Published online Oct 7, 2016. doi: 10.3748/wjg.v22.i37.8334
Peer-review started: June 28, 2016
First decision: July 29, 2016
Revised: August 15, 2016
Accepted: September 6, 2016
Article in press: September 6, 2016
Published online: October 7, 2016
Processing time: 95 Days and 3.3 Hours
To determine if exacerbation of pre-existing chronic colitis in Winnie (Muc2 mutant) mice induces colonic dysplasia.
Winnie mice and C57BL6 as a genotype control, were administered 1% w/v dextran sulphate sodium (DSS) orally, followed by drinking water alone in week-long cycles for a total of three cycles. After the third cycle, mice were killed and colonic tissue collected for histological and immunohistochemical evaluation. Inflammation and severity of dysplasia in the colonic mucosa were assessed in H&E sections of the colon. Epithelial cell proliferation was assessed using Ki67 and aberrant β-catenin signalling assessed with enzyme-based immunohistochemistry. Extracted RNA from colonic segments was used for the analysis of gene expression using real-time quantitative PCR. Finally, the distribution of Cxcl5 was visualised using immunohistochemistry.
Compared to controls, Winnie mice exposed to three cycles of DSS displayed inflammation mostly confined to the distal-mid colon with extensive mucosal hyperplasia and regenerative atypia resembling epithelial dysplasia. Dysplasia-like changes were observed in 100% of Winnie mice exposed to DSS, with 55% of these animals displaying changes similar to high-grade dysplasia, whereas high-grade changes were absent in wild-type mice. Occasional penetration of the muscularis mucosae by atypical crypts was observed in 27% of Winnie mice after DSS. Atypical crypts however displayed no evidence of oncogenic nuclear β-catenin accumulation, regardless of histological severity. Expression of Cav1, Trp53 was differentially regulated in the distal colon of Winnie relative to wild-type mice. Expression of Myc and Ccl5 was increased by DSS treatment in Winnie only. Furthermore, increased Ccl5 expression correlated with increased complexity in abnormal crypts. While no overall difference in Cxcl5 mucosal expression was observed between treatment groups, epithelial Cxcl5 protein appeared to be diminished in the atypical epithelium.
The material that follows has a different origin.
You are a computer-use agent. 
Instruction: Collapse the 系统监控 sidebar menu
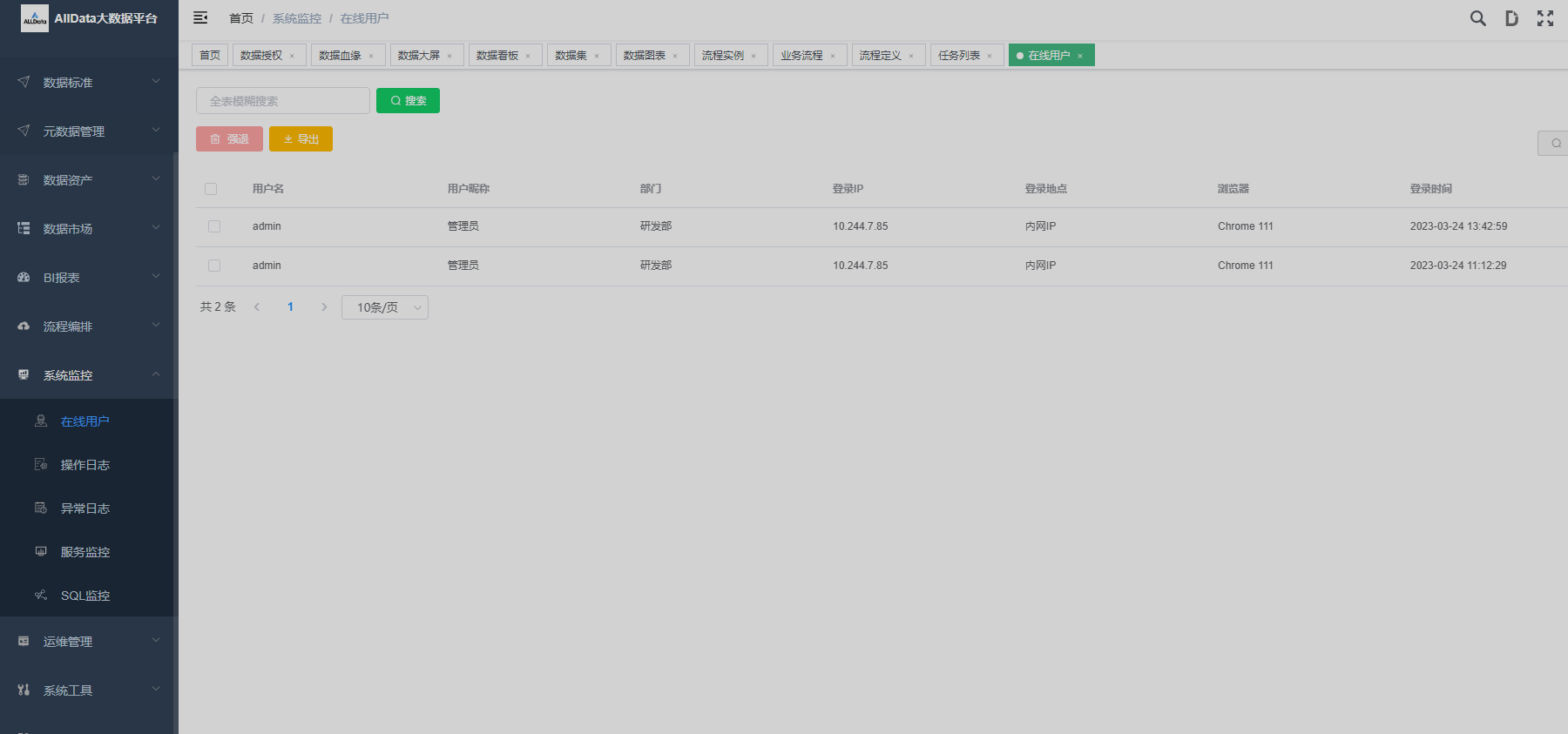pos(87,375)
Alterations to the expression of Cav1, Ccl5, Myc and Trp53 in the chronically inflamed Winnie colon may influence the transition to dysplasia.
Core tip: Patients with ulcerative colitis (UC) are at increased risk of developing colonic cancer. Understanding progression to early dysplastic change in the UC-associated inflammation in the colon required a suitable animal model. Winnie mice develop a UC-like chronic colitis and endoplasmic reticulum stress due to a Muc2 mutation encoding a misfolded mucin-2. We hypothesised that exacerbation of pre-existing chronic inflammation using colitogenic dextran sulphate sodium in a model of spontaneous colitis would induce colorectal tumourigenesis. This study demonstrated that exacerbation of colitis resulted in epithelial hyperplasia in the distal colon and crypt abnormalities resembling dysplasia. Altered expression of genes known to modify tumour growth, specifically Cav1, Ccl5, Myc and Trp53, in Muc2 mutants may predispose to early neoplastic change in the inflamed colon.